I get what you mean and it's a case by case basis, if people didn't try and push any morals we would all live in vacuums where all we have is the law to tell us what is _right_.
A lot of people have no problem with their countries governments manufacturing and/or selling arms to dictatorships that inflict harm on innocents and supply extremists e.g. UK-Saudi arms trading. As far as some are concerned the UK is just doing what another country may do instead.
Because that's the only way to solve moral co-ordination problems?
If you leave a morally odious contract on the table (lets say it's cutting up human babies for baby veal) knowing your competitors will take the project, enrich themselves, expand, and develop the capacity to engage in larger, even more odious business, then what's the proper course of action?
Do you cut up babies because fuck morals? Or do you try to get no one to cut up babies? What if you have imperfect information and aren't certain if your competition would do it? What if they have imperfect information about your intentions and decide to take the deal purely on that basis?
Should be straightforward to recognize how corrosive this cycle gets.
EDIT: some people seem to be upset with the baby example. Just exchange that with anything you find clearly morally unacceptable. Like selling reverse mortgages to elderly people with limited capacity, or signing people up for ponzi schemes or adding intentionally addictive additives to a harmful consumable product, etc.
I mean, all I'm trying to say is that most companies are subject to the competition pressure in their market regardless of internal employees' morals, and it becomes hard to justify "standing up for your beliefs" in a business sense that isn't just "shut down the business or change industries," if there are inherent moral issues in the current industry.

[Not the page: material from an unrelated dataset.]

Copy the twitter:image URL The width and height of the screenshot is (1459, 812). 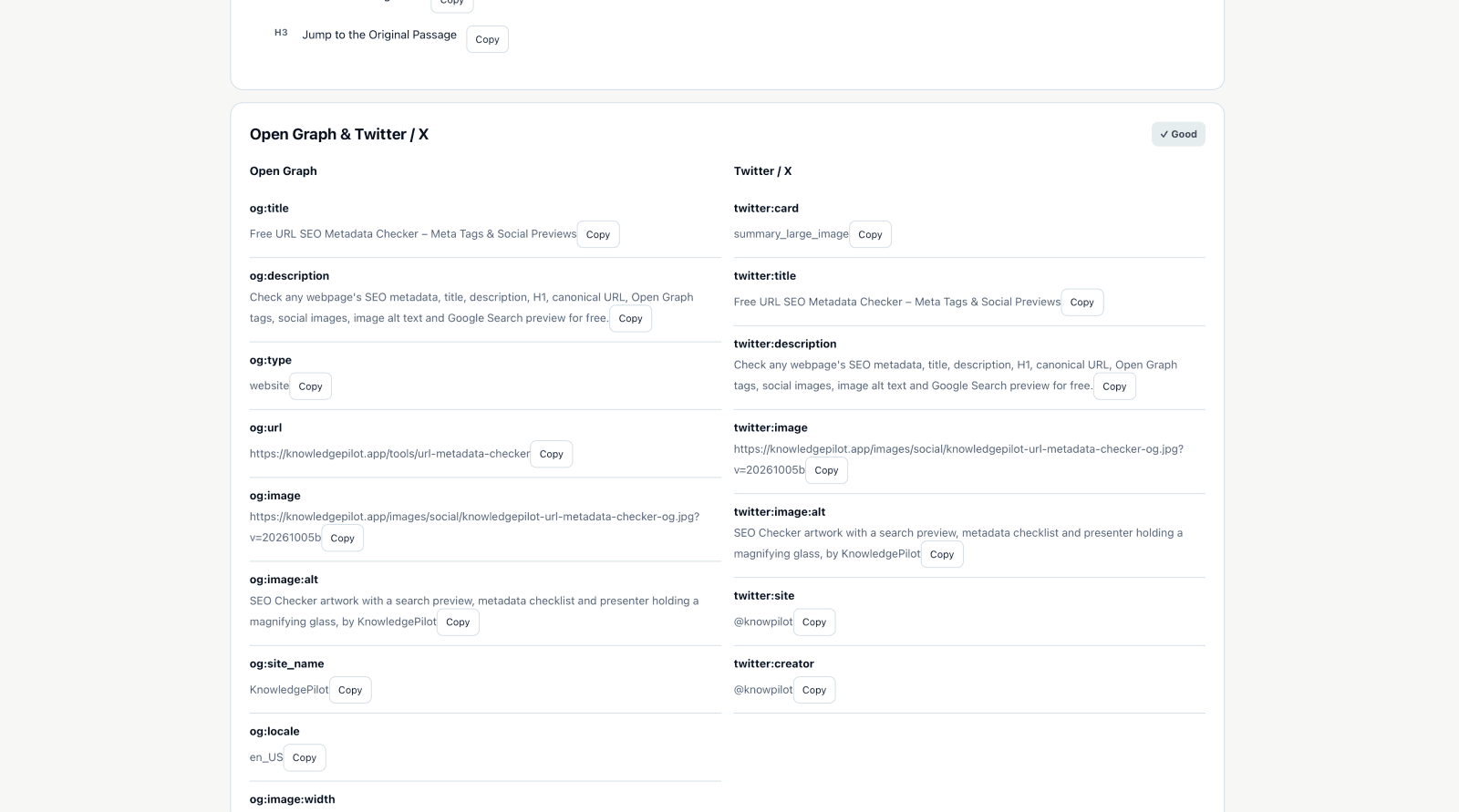[x=826, y=470]
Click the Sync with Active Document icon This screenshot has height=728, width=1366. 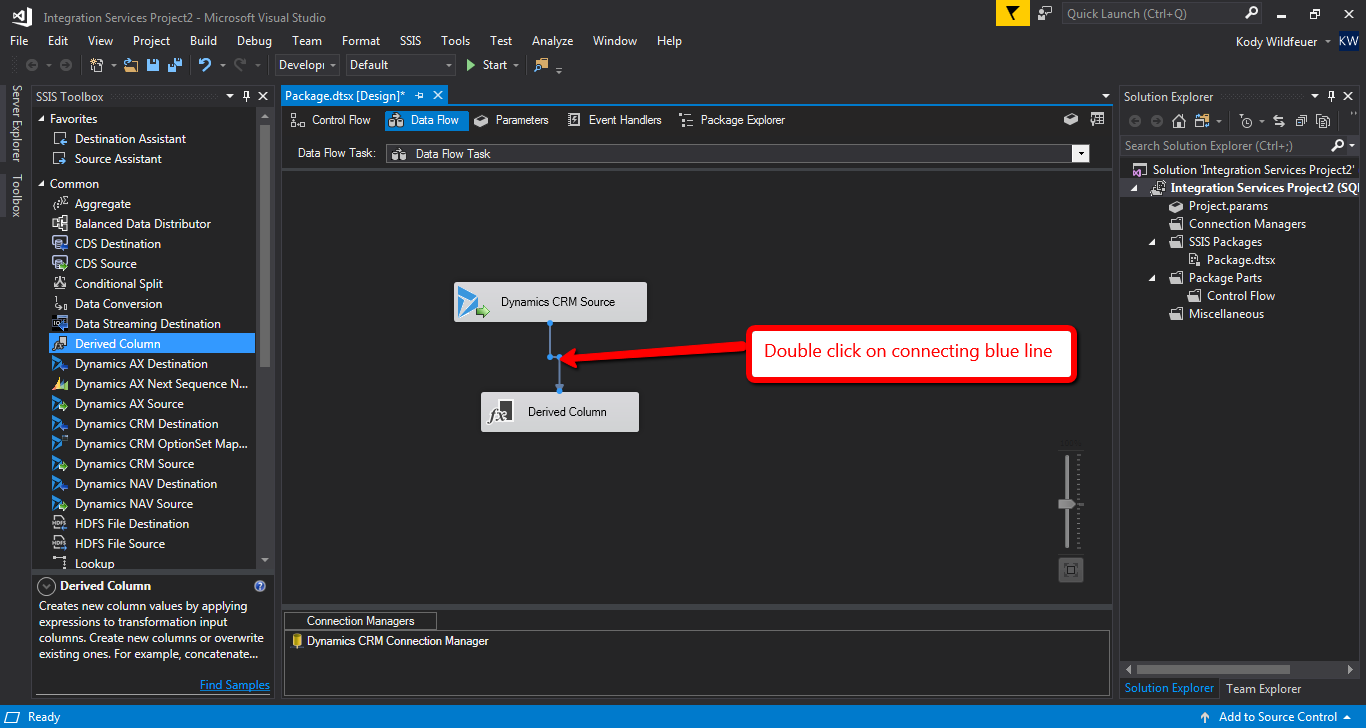tap(1278, 121)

When I say "have no sense of morals," I'm talking about competitors who were acquired by large PE firms a decade or more ago and do not have any internal discussions about the morals of what their employees are building/maintaining. They operate entirely by asking what clients want and then trying to build what they can of those requests.
I'm mostly talking about incentives and market pressures, not "imposing morals on others" or other such emotional nonsense that you are reading into here.
Your morals are your own? Why do you insist on imposing them on others?